Monday, December 12, 2016

12/12: Meehan Crist, 10 Thoughts on Ends

  1. At the edge, limits are made known. 
  2. Some limits can be seen a long way off—a wall, an ocean, a sickbed already sour with death—but they can also surprise, just one straw breaking the camel’s back.
  3. Of course, a wall may be scaled or an ocean crossed. But be wary, as there may be men with guns on the walls. Pirates on the ocean. It’s hard to tell, sometimes, if breaching the boundary is worth the risk. 
  4. Some limits are best respected. These belong to you, and may be recognized as climax or coda, though sometimes they are simply tip or tail. 

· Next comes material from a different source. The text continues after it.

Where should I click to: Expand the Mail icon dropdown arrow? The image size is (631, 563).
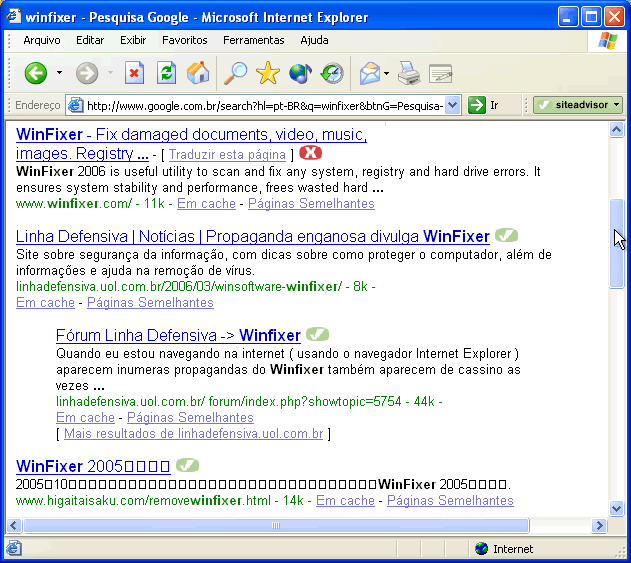click(x=386, y=73)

  5. Some limits leave no choice. Stale breath, curtains drawn. Watery eyes are an ocean from which no one has yet returned with tales of adventure. We are still waiting for word from the last party who went that way.
  6. And yet, it is tempting to ride up to the edge, to steer your camels to the desert’s end. To call an end ambition. This, too, is yours. Guard it with your life.
  7. Discoveries are only made by riding into the sun or sailing off the edge of the map. 
  8. Choose your map with care, as there will be different demons to face, depending on direction. Some are worth fighting, others not. 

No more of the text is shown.